# Unsupervised Learning of Efficient Exploration: Pre-training Adaptive Policies via Self-Imposed Goals.

This repository contains the code for the paper *Unsupervised Learning of Efficient Exploration: Pre-training Adaptive Policies via Self-Imposed Goals*. It includes code for the main method (**ULEE**) and baselines in the paper, as well as for all the experiments. ULEE is an unsupervised pre-training method in which an intrinsically motivated agent meta-learns an adaptive policy from a curriculum
of self-imposed goals. See full paper for details.

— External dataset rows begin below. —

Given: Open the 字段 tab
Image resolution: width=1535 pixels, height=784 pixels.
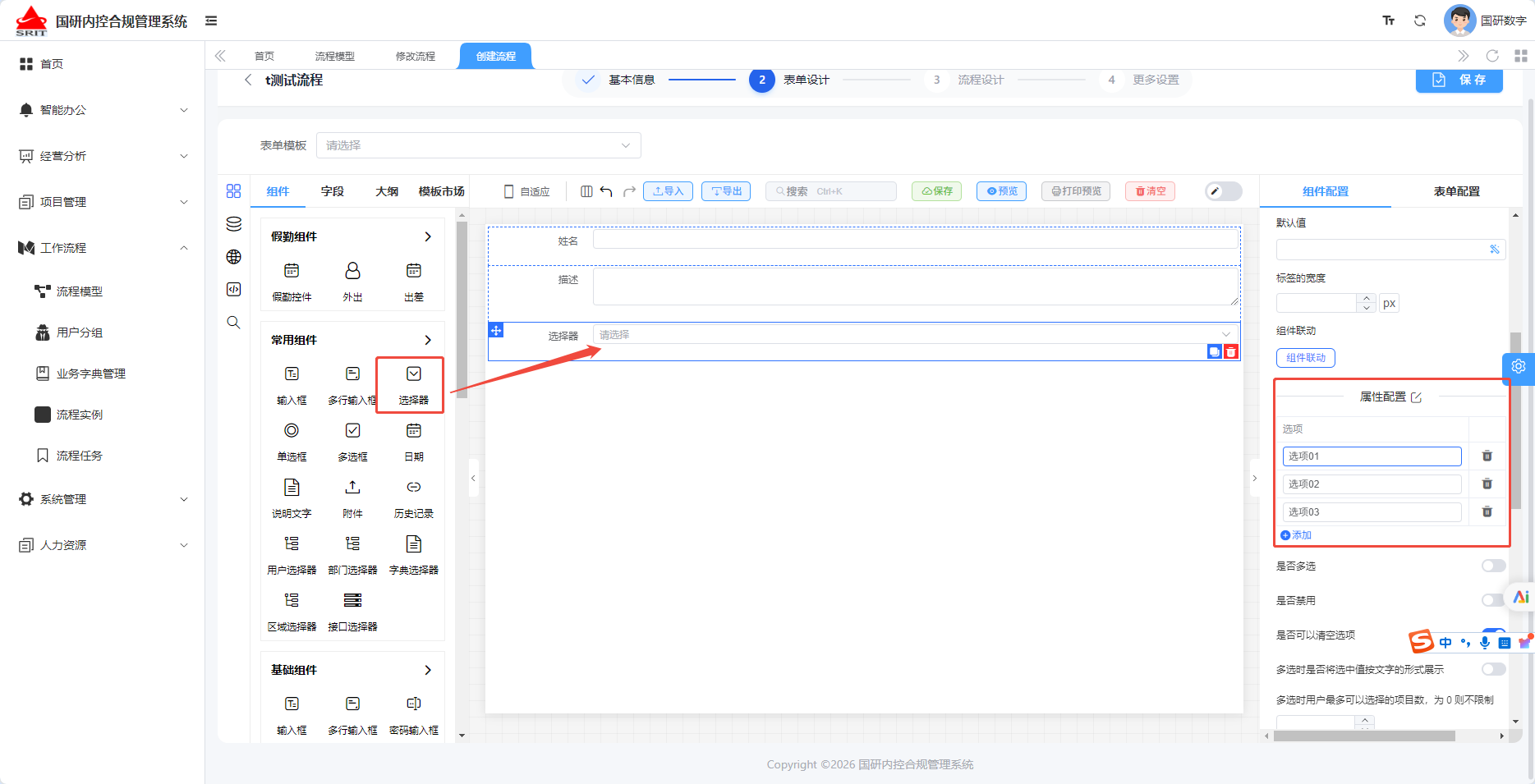Looking at the screenshot, I should click(x=333, y=191).
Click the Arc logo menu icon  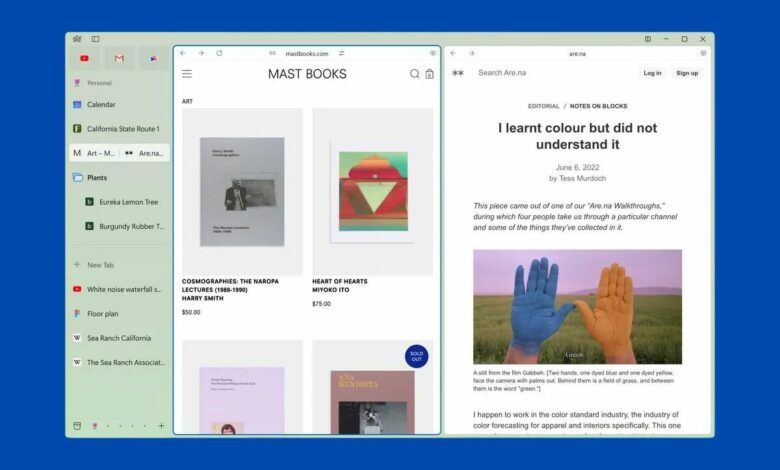tap(77, 39)
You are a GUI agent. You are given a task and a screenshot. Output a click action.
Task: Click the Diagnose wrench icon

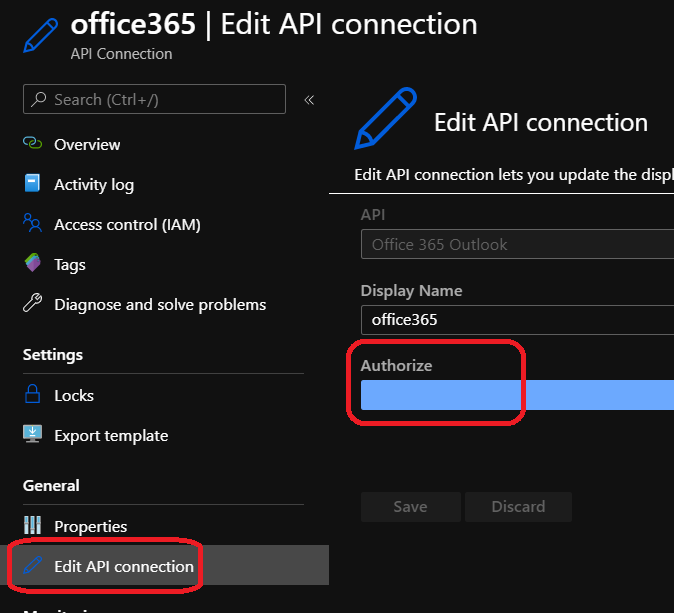click(x=33, y=304)
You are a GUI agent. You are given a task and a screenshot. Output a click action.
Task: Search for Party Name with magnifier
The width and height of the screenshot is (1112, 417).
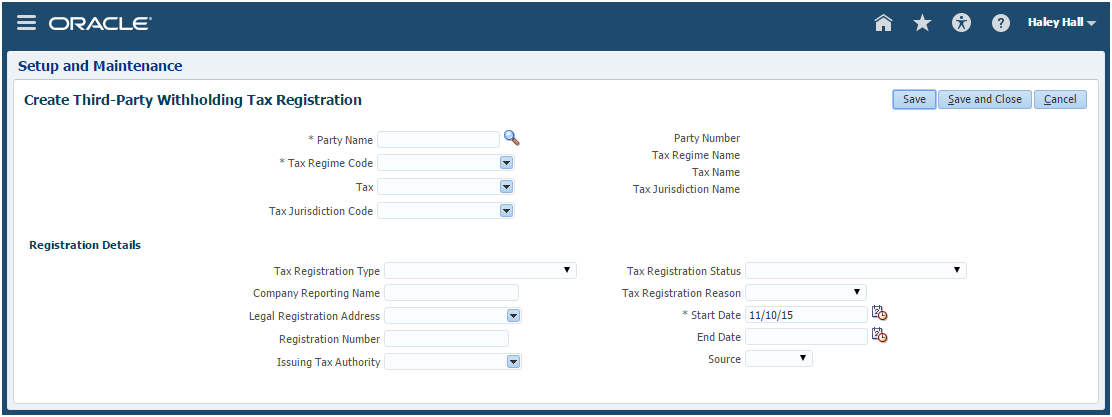click(x=511, y=138)

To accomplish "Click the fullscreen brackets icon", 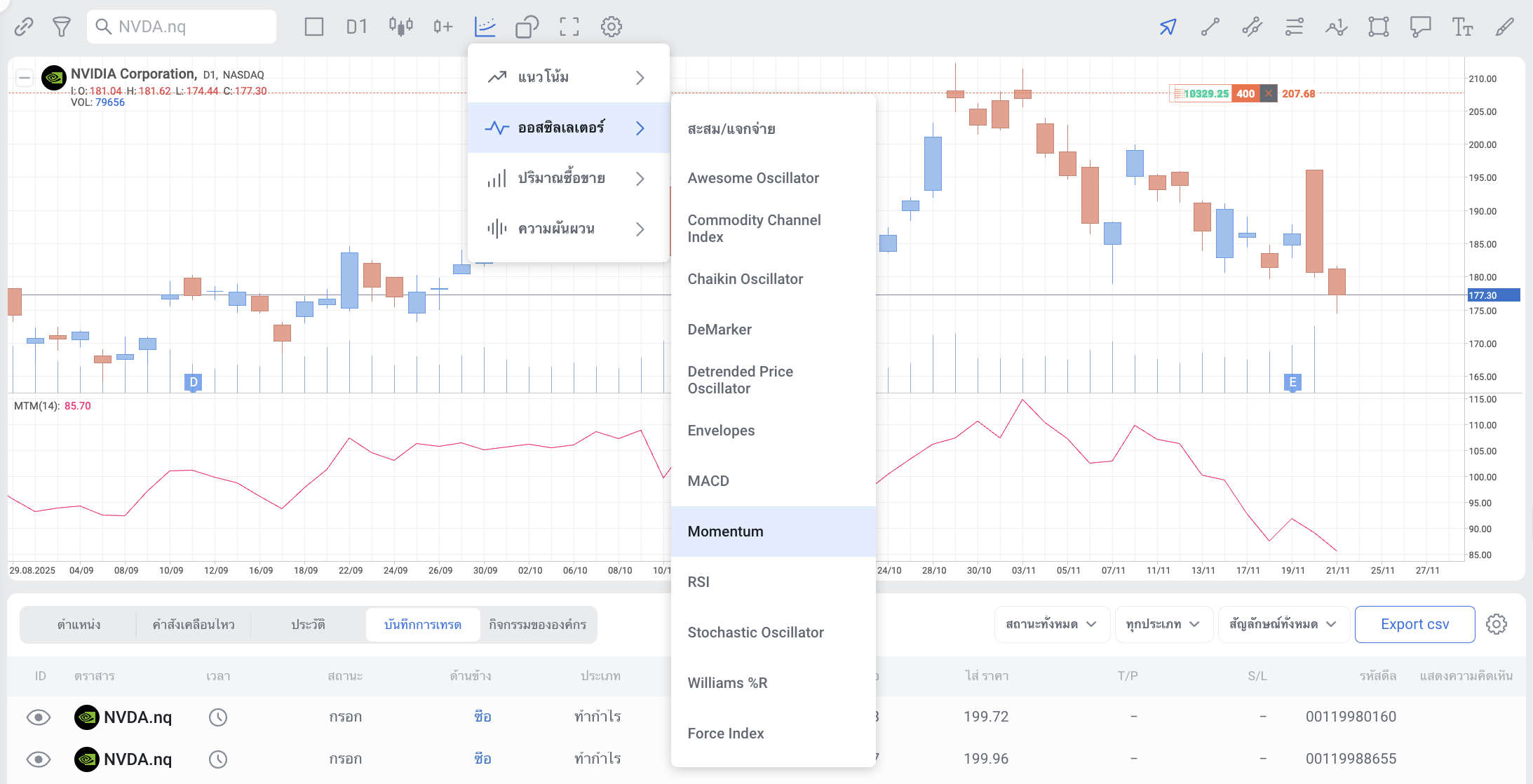I will (569, 27).
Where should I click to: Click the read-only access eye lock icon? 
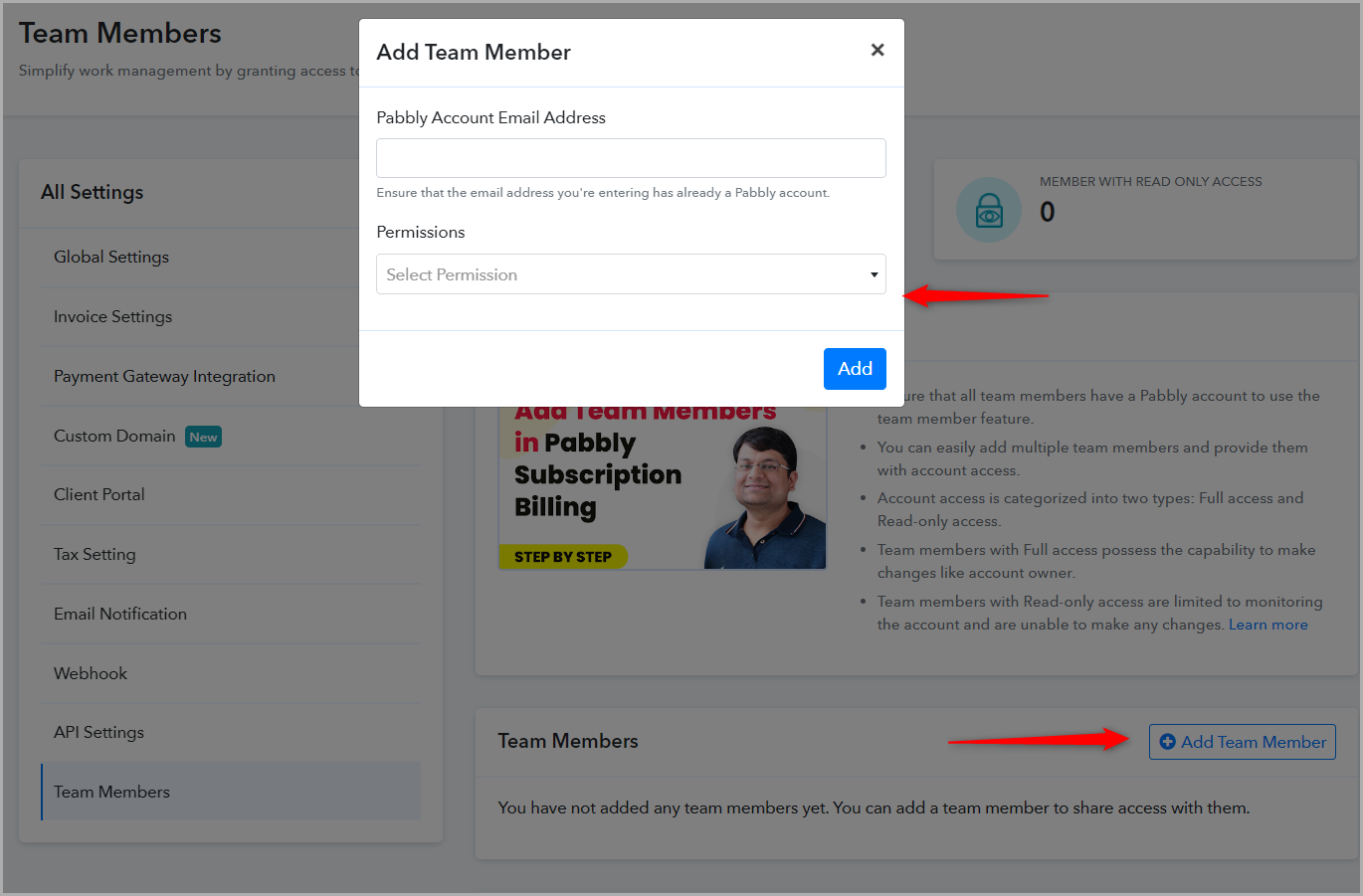tap(989, 210)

The implemented baselines are: Diversity is All You Need ([DIAYN](https://arxiv.org/abs/1802.06070)), Reinforcement Learning Squared ([RL²](https://arxiv.org/abs/1611.02779)) with no pre-training, and Proximal Policy Optimization ([PPO](https://arxiv.org/abs/1707.06347)) with no pre-training. Ablations for ULEE can be reproduced by adjusting its training configurations.

## Code Structure

Each method in the paper has its own directory (`ULEE`, `DIAYN`, `RL2`, `PPO`) with the code needed for training. These have a closely related internal structure with at least the following files:
* `config.py`
* `setups.py`
* `data_collection_and_updates.py`
* `main_loop.py`

The methods additionally rely on code from `networks` and `shared_code` directories.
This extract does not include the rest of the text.